PRATIQUE A LEITURA =
1: De acordo com o texto sobre a mídia brasileira, quantos grupos empresariais dominam 80% dos grandes meios de comunicação no país?
2: Reescreva de forma mais breve o parágrafo do texto sobre a mídia brasileira que começa com "Concentração oligopolista dos meios de comunicação", mantendo seus fatos principais.
3: Prossiga o texto sobre a mídia brasileira a partir do ponto em que ele termina.

No Brasil, a mídia deixa de ser uma instância crítica do social, para se arrogar o papel de diretora da vontade popular, de definir até mesmo eleições, de ditar a agenda dos governos, de julgar e condenar as pessoas antes mesmo do poder Judiciário, quando não as submete ao linchamento moral e à desconstrução de sua imagem, de antecipar os resultados das votações no Legislativo, pressionando parlamentares em votar conforme os interesses dos empresários e das empresas de comunicação. A centralidade que tem a televisão na sociedade brasileira (em nenhum lugar do mundo as pessoas são tão embasbacadas com a TV como em nosso país. A TV se tornou onipresente em nosso cotidiano, estando agora até nas farmácias, uma doença nacional) faz com que a versão televisiva da realidade passe como sendo a própria realidade. O que aparece na Rede Globo, em seus telejornais, é a versão oficial da realidade do país consumida acriticamente por boa parte da população. Mas é preciso que a gente reflita sobre algumas características da mídia brasileira que a torna particularmente danosa à pluralidade de visões sobre a realidade, indispensável para uma verdadeira vida democrática. É claro que a mídia, em qualquer lugar do mundo, apresenta uma leitura da realidade, tenta construí-la com imagens e textos, tenta que a população receba sua versão do real como sendo o real, mas em outros países essas versões são plurais e se digladiam entre si, o que favorece a formação do senso crítico e a independência de julgamento da população que se vê diante de versões contraditórias tendo que tomar uma posição diante desses desencontros.
A forma como a mídia brasileira está estruturada e o fato de que a legislação que visava democratizá-la continua letra morta por falta de regulamentação legislativa necessária para sua aplicação, dá à nossa mídia características bastante danosas para a cidadania no país. Vejamos essas características:
Concentração oligopolista dos meios de comunicação. Embora o capítulo destinado aos meios de comunicação da Constituição de 1988 tenha previsto mecanismos visando coibir a concentração do capital e dos meios de comunicação nas mãos dos mesmos grupos empresariais, por falta de regulamentação essa parte da Carta Magna vem sendo sistematicamente ignorada. Doze grupos empresariais, dominados por interesses familiares (o que mostra o caráter pouco moderno dessas empresas e do nosso capitalismo no setor de comunicação) dominam 80% dos grandes meios de comunicação no país. As famílias Marinho, Frias, Mesquita, Saad, Civita, com suas subsidiárias em cada estado da federação monopolizam os meios de comunicação do país, o que favorece a veiculação de um discurso único, nascido do conluio de interesses entre essas famílias. Sendo poucos empresários, sendo poucos agentes a dominar os meios de comunicação fica bem mais fácil a orquestração de verdadeiras campanhas midiáticas contra aqueles que vierem a se contrapor aos interesses de alguns desses grupos. Isso deu a essas famílias o poder de chantagear políticos, governos, empresas, instituições, que não conseguem encontrar um meio de comunicação opositor ou dissidente onde possa se defender das campanhas promovidas pelo conglomerado monopolista da mídia. A participação decisiva da grande mídia em todas as rupturas com o processo democrático, em todos os golpes políticos ocorridos no país deixa isso bem claro. São as verdadeiras campanhas orquestradas que preparam o ambiente para o golpe e trata de legitimá-lo.

MATERIAL FORNECIDO =
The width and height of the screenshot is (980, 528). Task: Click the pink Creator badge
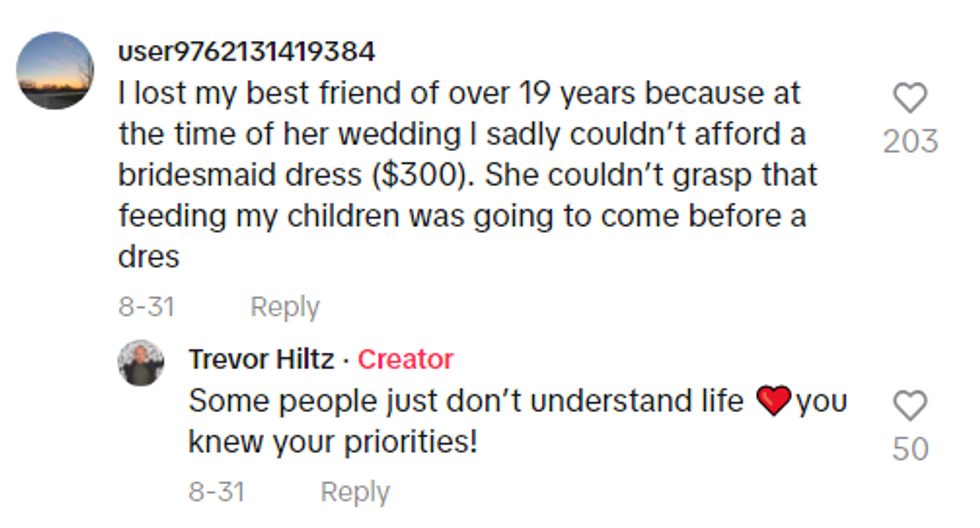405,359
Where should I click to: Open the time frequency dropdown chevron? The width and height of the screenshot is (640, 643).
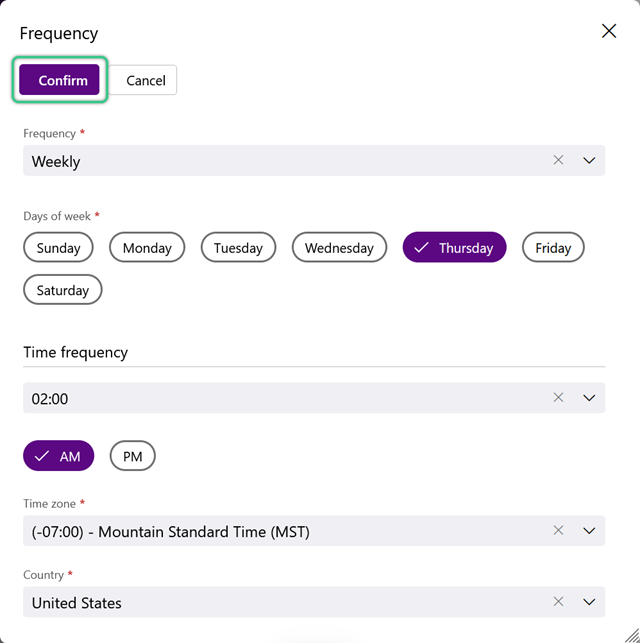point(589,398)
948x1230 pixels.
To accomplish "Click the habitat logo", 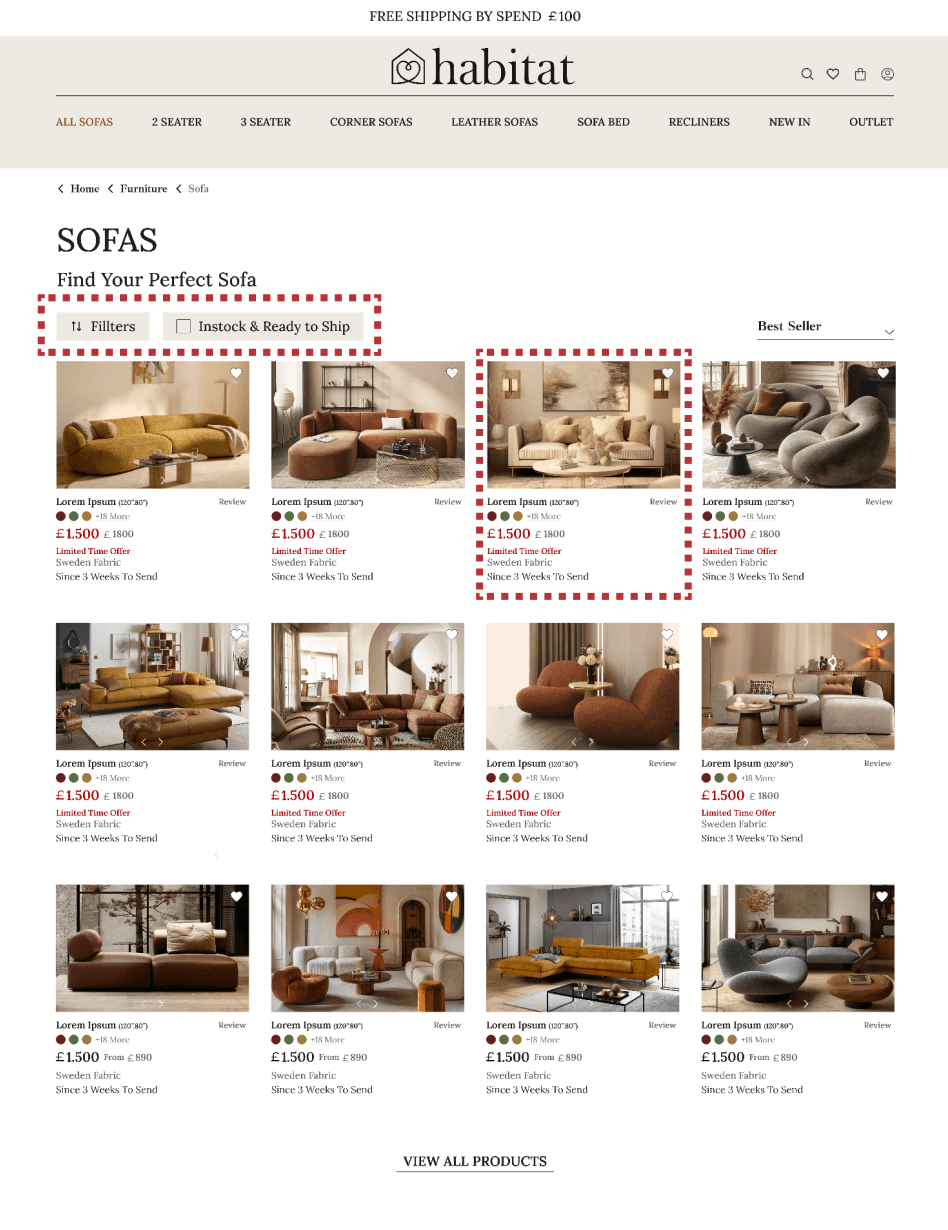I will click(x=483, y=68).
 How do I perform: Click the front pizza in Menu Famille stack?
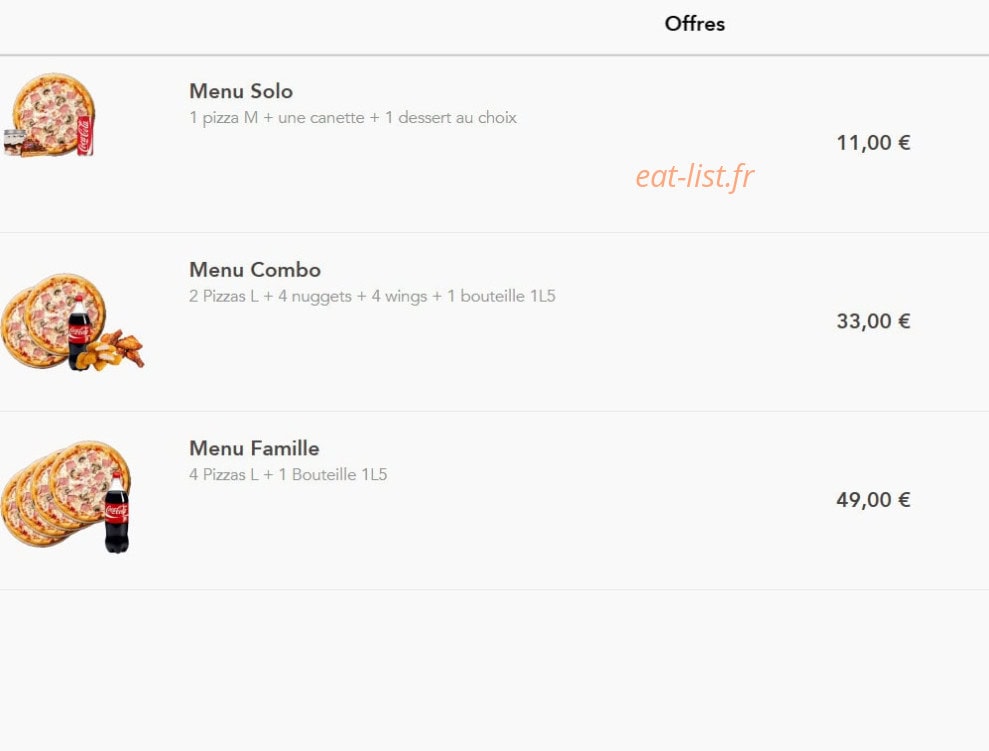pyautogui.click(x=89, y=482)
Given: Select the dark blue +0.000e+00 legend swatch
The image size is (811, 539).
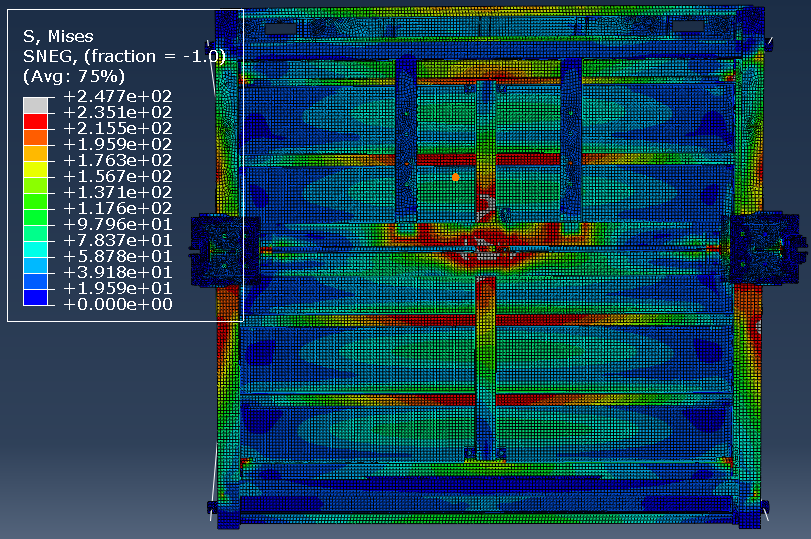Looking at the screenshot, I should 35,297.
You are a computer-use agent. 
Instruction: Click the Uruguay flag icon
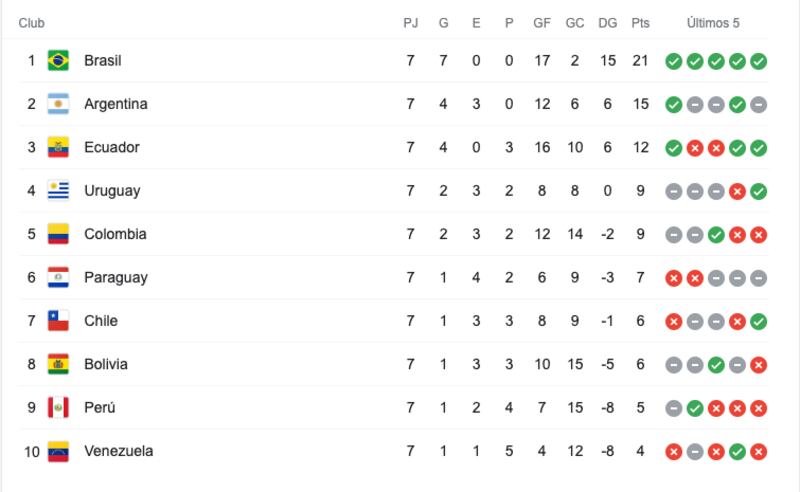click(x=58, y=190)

RESPOSTAS DAS TAREFAS =
1: Doze grupos empresariais, dominados por interesses familiares.

2: Concentração oligopolista dos meios de comunicação: a Constituição de 1988 previu mecanismos para coibir a concentração do capital e dos meios de comunicação nas mãos dos mesmos grupos, mas, por falta de regulamentação, essa parte vem sendo ignorada. Doze grupos empresariais de caráter familiar dominam 80% dos grandes meios do país. As famílias Marinho, Frias, Mesquita, Saad e Civita, com subsidiárias em cada estado, monopolizam o setor e favorecem um discurso único. Com tão poucos donos, fica fácil orquestrar campanhas contra quem contraria seus interesses. Isso lhes dá o poder de chantagear políticos, governos, empresas e instituições, que não encontram um meio opositor onde se defender. A grande mídia participou de todas as rupturas democráticas e de todos os golpes no país, preparando o ambiente para eles e legitimando-os.

3:
Vinculação com interesses político-partidários. Ao contrário do que rege a legislação, a maior parte dos meios de comunicação está nas mãos das oligarquias políticas ou dos grupos partidários que dominam a política em cada estado, desde os principais jornais, até as estações de rádio e televisão. Sendo concessões públicas, ao contrários dos jornais e revistas, a concessão de estações de rádio e televisão tem sido usada como moeda de troca e barganha nos conchavos políticos nacionais. É através do controle da mídia que os grupos locais se perpetuam no poder, à medida que censuram qualquer abordagem crítica a seus governos e a atuação pública desses grupos. O monopólio estadual e municipal das mídias locais pelos grupos partidários se alia ao monopólio nacional das doze famílias, formando uma verdadeira pirâmide de interesses conservadores e reacionários a dominar os meios de comunicação. Em cada estado do Brasil é um oligarquia que tem o controle sobre a retransmissora da Rede Globo local, por exemplo, articulando uma rede de dependência e favorecendo a veiculação de um pensamento único. No Rio Grande do Norte, as famílias Alves e Maia são proprietárias dos principais meios de comunicação e, por isso, se perpetuam no poder político, interditando o debate e a crítica política. Na maior parte dos países europeus isso é terminantemente proibido.
Concentração regional. Embora a Constituição de 1988 preveja a regionalização dos órgãos de mídia, visando a sua democratização e maior aproximação com os contextos locais, os grandes grupos de mídia do país estão todos numa só região, a Sudeste, e em duas cidades, São Paulo e Rio de Janeiro. Isso provoca a emissão de uma visão completamente distorcida de um país com dimensões continentais. A maior parte das outras regiões do país pouco se veem na telinha e quase sempre, quando abordadas, são através do estereótipo ou da excepcionalidade e bizarrice do evento. Notadamente no que tange a televisão o Brasil não saiu da época da ditadura militar que foi quem concebeu, como estratégia de governo do país, essa centralização midiática, notadamente as constituições de redes nacionais de televisão mais fáceis de controlar e censurar. Foi a ditadura que levou a Rede Globo de Televisão a se tornar esse monstro tentacular que está presente em cada lugar do país, em cada momento do dia ou da noite, esse monstro que nos persegue em bares, restaurantes, cafés, consultórios médicos, hospitais, supermercados, farmácias, etc. A Rede Globo e a ditadura são inseparáveis desde o berço. Isso leva a que saibamos mais do que acontece no Rio de Janeiro do que o que acontece em nossas próprias cidades. Até os modos de falar regionais são marginalizados e substituídos por uma fala pasteurizada pretensamente de lugar nenhum. Nos EUA existem mídias até de bairros.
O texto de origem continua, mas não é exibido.